I am (not) my hair?
When I started with this column last year; I broadcast a message
on twitter asking my network what they thought I should publicly opine about;
what would be interesting and engaging to them and fellow Swazis of our time.
One
of the first suggestions was, “Write about hair”. At the time the public conversation
about hair – specifically black women’s hair – was a topic as hot as Brad Pitt
and Angelina Jolie before Jay and Bey came on the scene.
I wasn’t part of this
robust dialogue and had no interest in it. But judging from the level of
interest from Swazis in recent events at Pretoria Girls High School, I figured
it’s time I engaged.
When it was suggested I write about hair, legendary Jazz musician Hugh Masekela had been
among the first in contemporary Southern Africa to directly address black women‘s
hairstyle choices and what their choices said about their identity and
self-love or lack thereof.
It was in early 2015 when Masekela cut off an excited
adoring student fan who’d snuck up to take a picture with the legend.
Bra Hugh
was having none of it because her head was decorated in a lustrous weave. Since
that first encounter with the Rhodes University student, the iconic musician made
it a point to speak out against black women wearing weavesand other types of
artificial hair extensions.
Bra Hugh was as loud as his trumpet; “I will not talk
or take pictures with them because they do not look like African culture and
heritage”.
Pretoria Girls High School pupils in protest over remarks and rules over their black hair. |
The raging debate on Bra Hugh’s stance ranged from him being
a typical patriarch – men telling women what to do, to him undermining
democratic freedoms like choice, to women spending exorbitantly on something so
unessential, and to a call-to-action; ‘black women of the world unite, you have
nothing to lose but your hair’… emotional and academic conversations that I
honestly couldn’t relate to…still struggle to.
Growth
One of the first dramatic things I did immediately after completing
high school was shave my hair. When it grew back I twisted it into locks that
would grow to attract comments like “Soli Rasta?!” (You’re Rasta now?!) Or “Hey
Sistren!” (Hi My Sister) from the Rastas; and from the Christians; “Nawe
sowenta lobusathane betangoma” (You’re into the evil Sangoma thing too?!).

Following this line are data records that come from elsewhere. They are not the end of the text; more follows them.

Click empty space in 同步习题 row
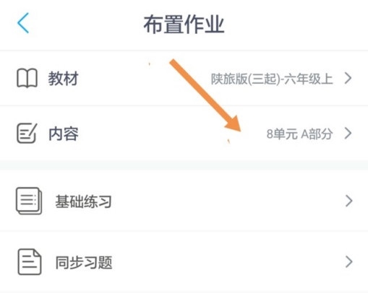Screen dimensions: 368x296 (x=226, y=262)
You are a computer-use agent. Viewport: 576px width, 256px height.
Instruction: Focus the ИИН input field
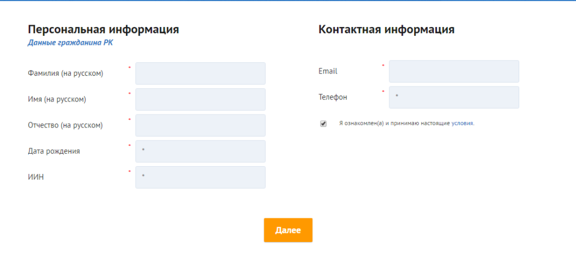[x=200, y=177]
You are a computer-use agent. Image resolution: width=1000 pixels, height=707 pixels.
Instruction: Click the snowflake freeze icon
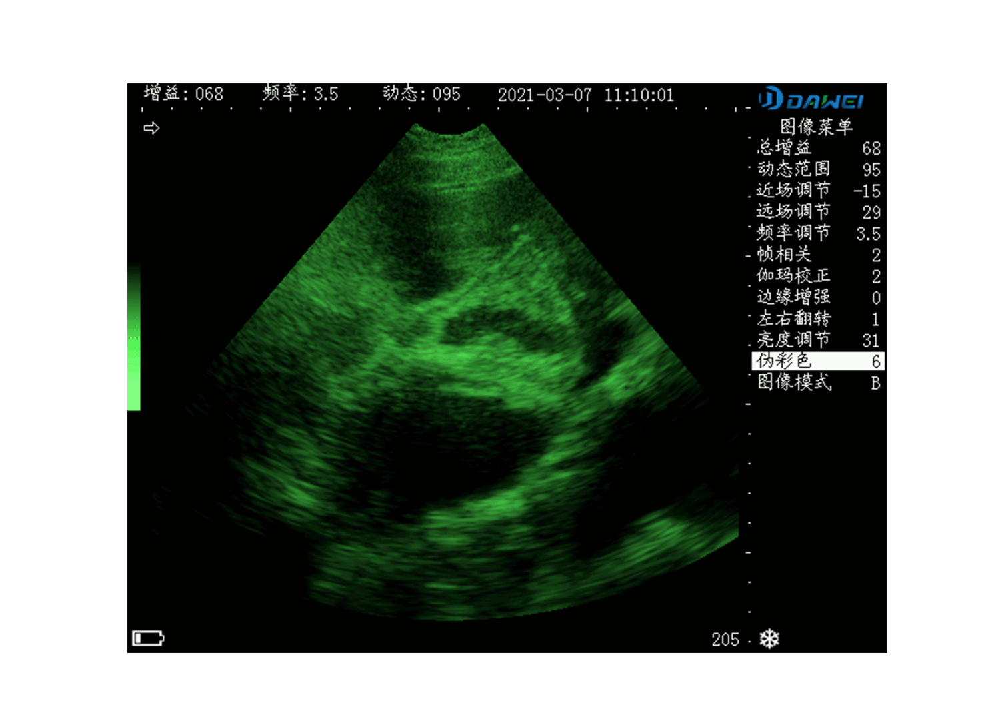[x=769, y=638]
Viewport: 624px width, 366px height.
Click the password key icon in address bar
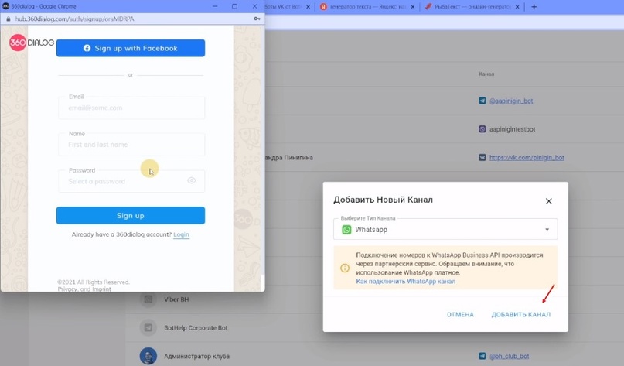(x=257, y=19)
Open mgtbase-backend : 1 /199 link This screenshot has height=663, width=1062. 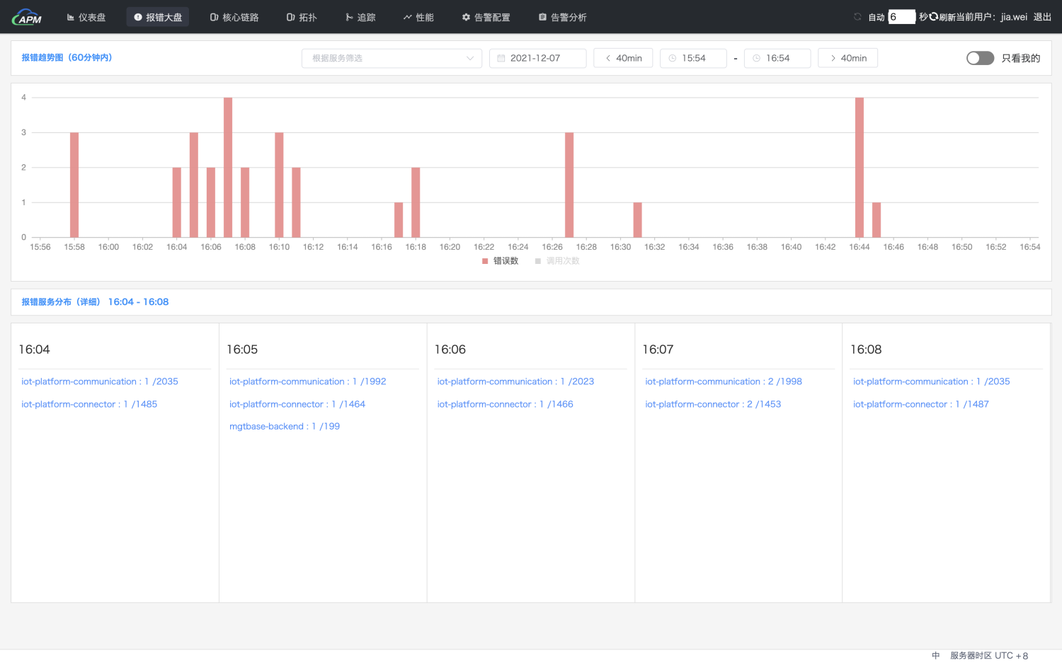point(285,426)
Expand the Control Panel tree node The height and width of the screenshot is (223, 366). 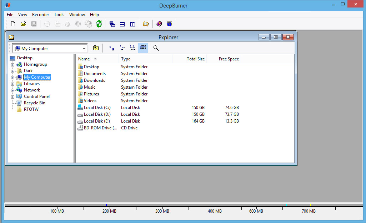coord(13,97)
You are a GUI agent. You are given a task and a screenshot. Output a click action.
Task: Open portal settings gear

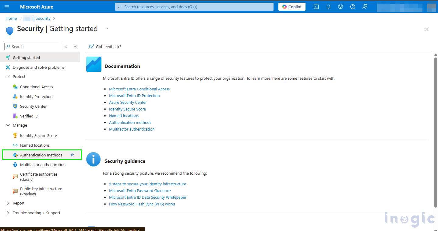click(341, 7)
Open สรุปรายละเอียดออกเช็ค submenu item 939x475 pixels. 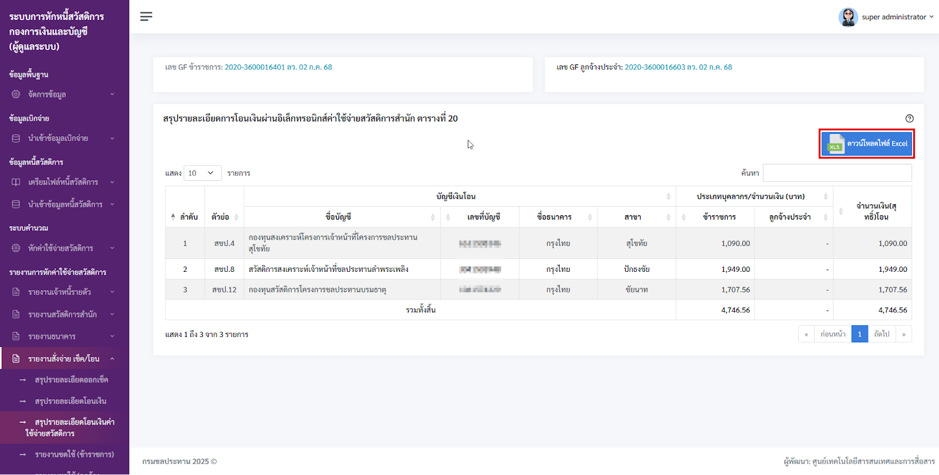click(x=71, y=380)
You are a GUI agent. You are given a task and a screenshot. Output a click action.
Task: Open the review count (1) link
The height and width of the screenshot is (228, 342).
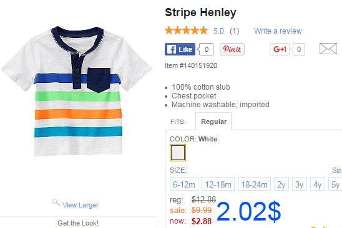pyautogui.click(x=234, y=31)
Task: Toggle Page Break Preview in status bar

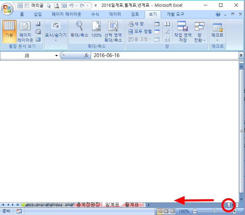Action: click(172, 211)
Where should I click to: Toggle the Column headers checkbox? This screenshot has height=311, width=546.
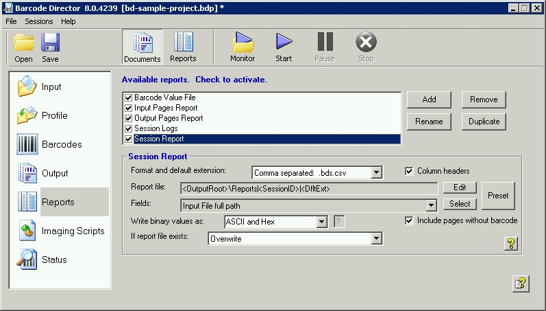point(410,171)

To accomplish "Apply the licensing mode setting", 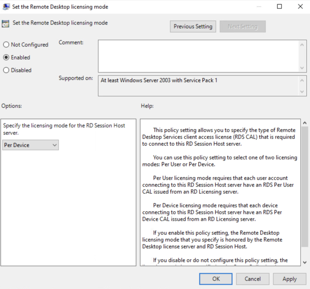I will click(289, 279).
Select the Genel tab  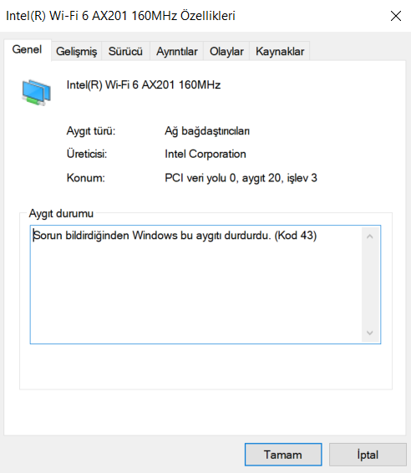pyautogui.click(x=27, y=49)

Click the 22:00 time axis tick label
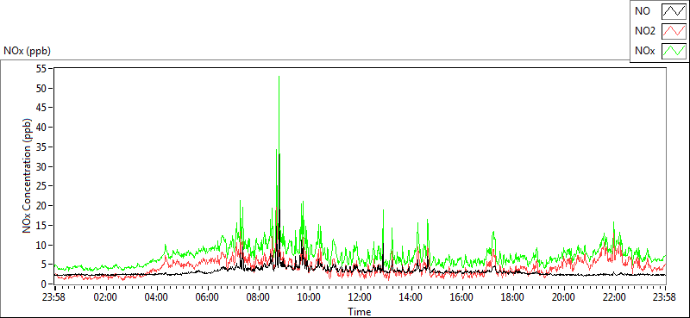614,296
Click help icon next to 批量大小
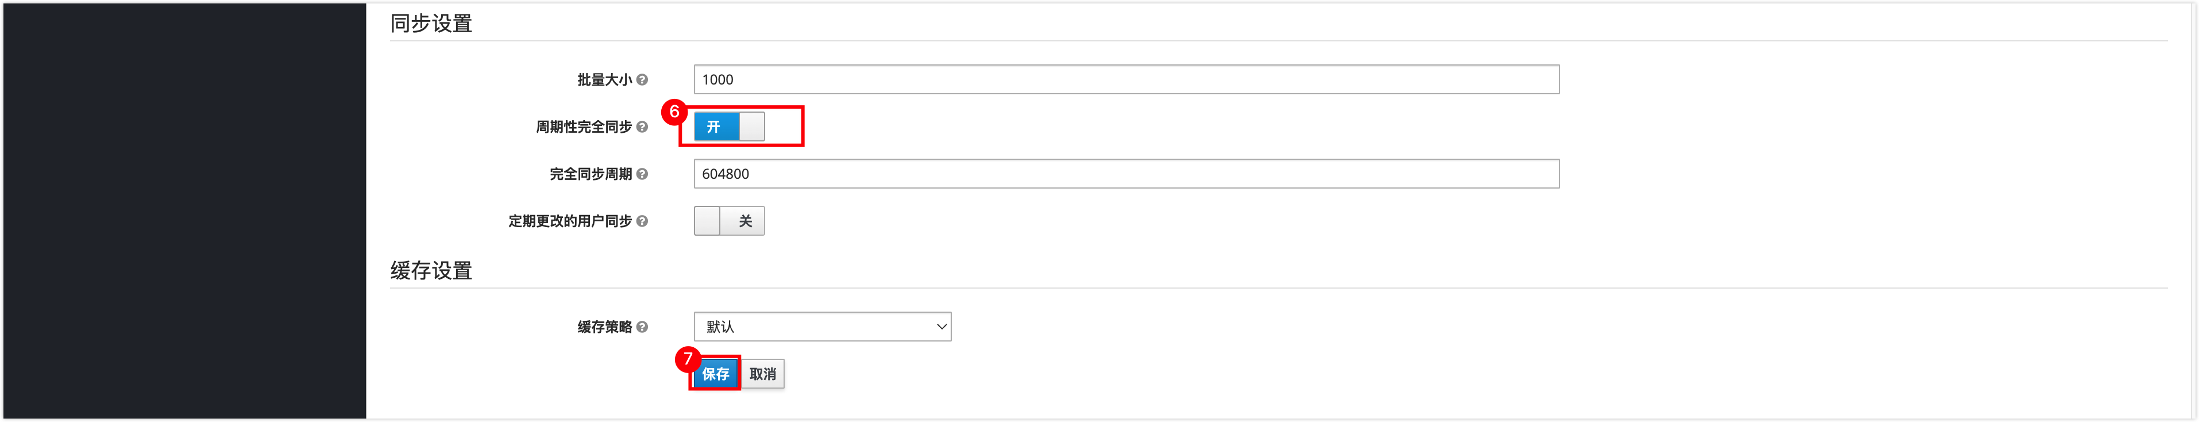The height and width of the screenshot is (422, 2199). click(x=642, y=79)
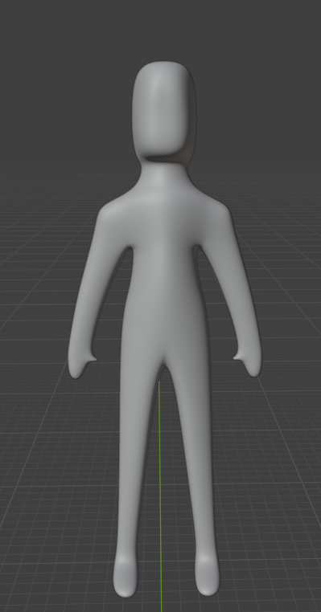Click the thumb of the left-side hand
Screen dimensions: 321x612
tap(93, 357)
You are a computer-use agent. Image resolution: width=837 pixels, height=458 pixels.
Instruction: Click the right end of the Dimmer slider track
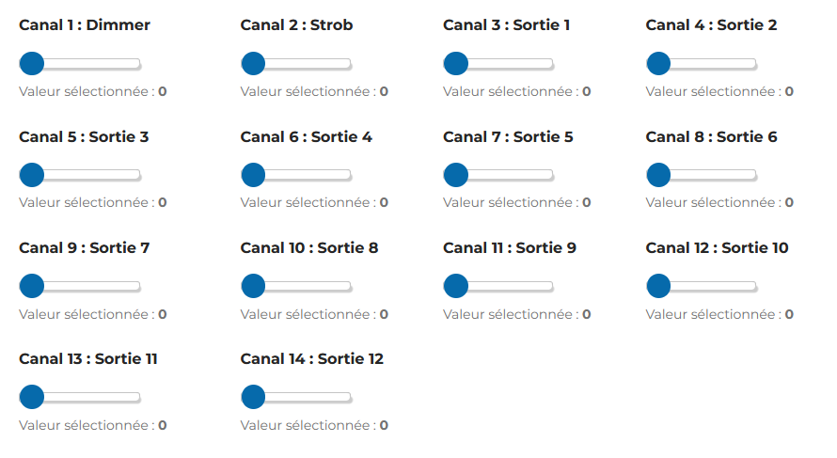pyautogui.click(x=137, y=64)
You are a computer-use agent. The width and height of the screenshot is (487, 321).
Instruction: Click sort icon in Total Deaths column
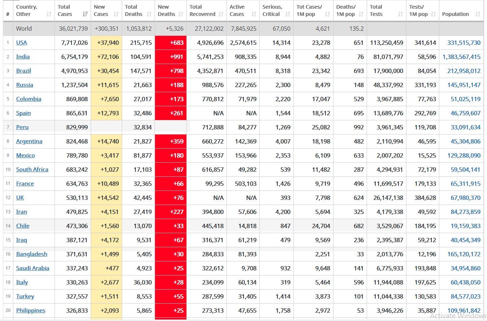coord(149,14)
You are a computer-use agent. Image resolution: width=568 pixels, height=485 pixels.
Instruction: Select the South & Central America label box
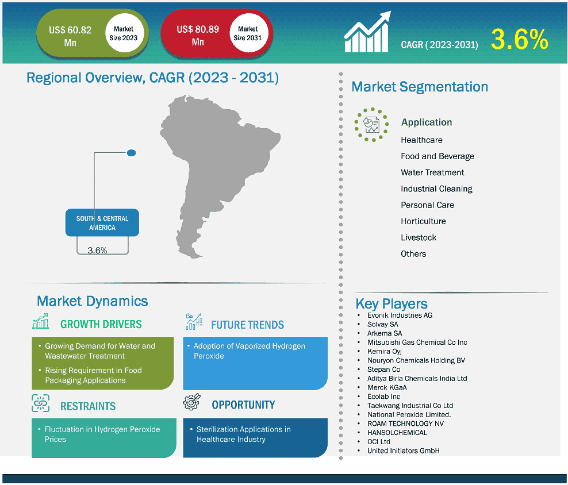click(x=102, y=223)
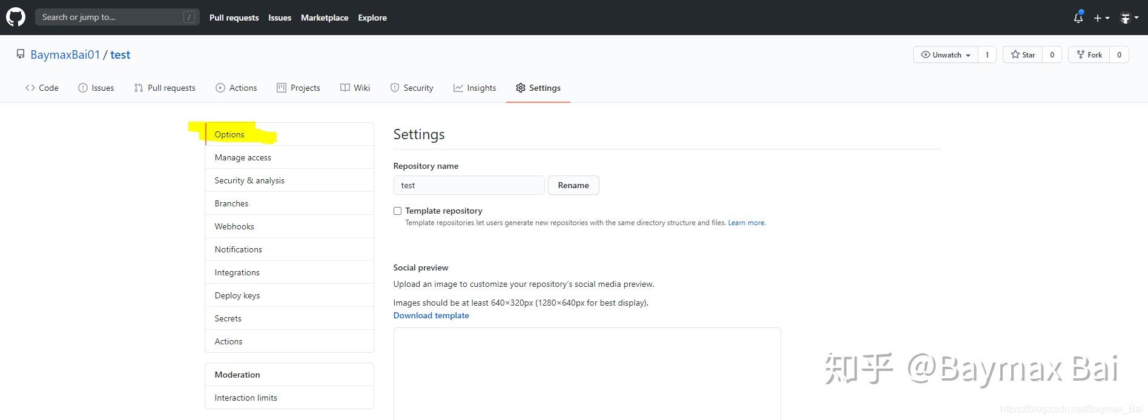This screenshot has height=420, width=1148.
Task: Star the test repository
Action: (1023, 54)
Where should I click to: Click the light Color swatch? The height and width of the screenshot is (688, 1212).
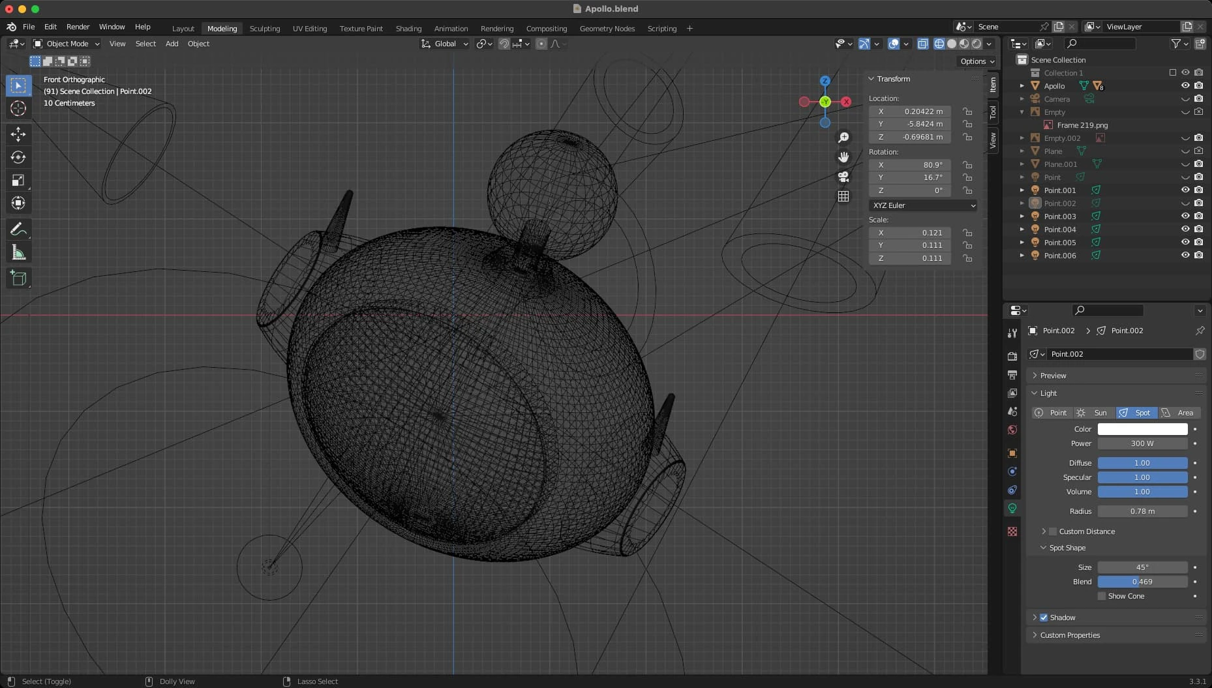point(1142,429)
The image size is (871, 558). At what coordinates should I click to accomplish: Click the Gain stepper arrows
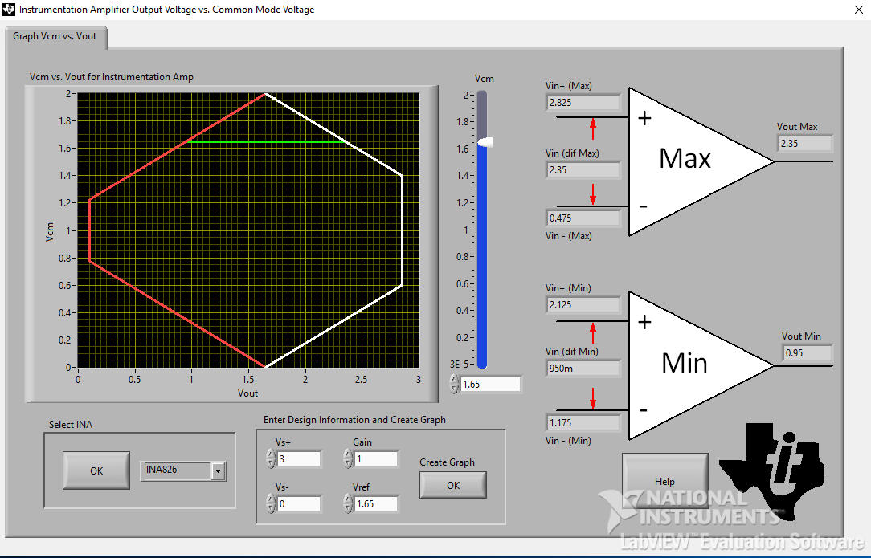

When ID cards were first introduced in Swaziland I was
working as a Swazi TV News reporter. I found myself narrating the accounts of a
few people who’d been turned away by Home Affairs officials who refused to take
pictures of people in those dreaded locks.
These people didn’t question the
officials, they simply did as they were told - removed their locks. This story
appealed to me because I still had my locks and couldn’t imagine ever removing
them against my desires.
The unsolicited commentaries and other people’s trajectories
with authority brought back the mother’s famous probing words directed to me
when I twisted my first lock; “Manje wentela kutsini?” (Why do you choose to do
this hairstyle?). This is always my
mother’s question when she respects one’s choice but doesn’t understand it and
seeks to understand.
Hair speaks to
ancestors
The truth is my growing crown had nothing to do with my
reluctance to enter the ever-green, honeymilk-coated Promised Land that is the yard
of the imposed bestie Jesus.
Neither did it have to do with my love for ragga
or dagga, nor my inescapable Sangoma heritage or my dislike for weaves.
I grew
locks simply because I could no longer bear to deal with a sensitive scalp that
reacted to the chemical relaxer I’d been using in the last two years of my high
schooling. I also didn’t want to be spending hours and hours at a hair salon
pulling my scalp from all ends just to have a flawless hairpiece attached to my
hair – I was never that patient as a teenager.
My only gripe with the Brazilian, Mexican or whatever weaves
is that each head piece costs an arm and a leg plus some dialysis and a seven
nights flights and accommodation inclusive recovery holiday package to Zanzibar
island. That just doesn’t make any kind of sense to me.
I’m just a woman who likes to wear her hair loud, bold and
proud like it speaks directly to ancestors. This can come in any color shape or
form; I don’t care; as long as it reveals a part of my thrifty personality.
If
that revelation of my personality further exposes my heritage then good but I
am NOT my hair like that i.e. blackness, Africaness or ruralness even. But, I
AM also my hair like that because it is my crown and as mentioned, an extension
of my carefree, self-loving and childlike spirit; my hair speaks therefore I am.
So what’s my point? My point is I was still disinterested in
(black) hair politics throughout the Pretoria Girls High debacle. It did
however reinforce what I have always thought and believed about hair; that much
like politics, it’s personal and informed by early socialization.
Therefore,
the argument about relating all black hair and all black errthang to black
history, identity and heritage is not applicable to all simply because we are
of the same black skin color.
Thanks to my mother though, I am able to understand others
through her three-word question and that understanding does not mean agreement but
can mean respect and tolerance for the struggles of others that I will never
understand simply because of predisposed prejudice or ignorance and experience of
race and culture issues in early life and importantly, that one must always
understand the choices they make; what informs them and to what end.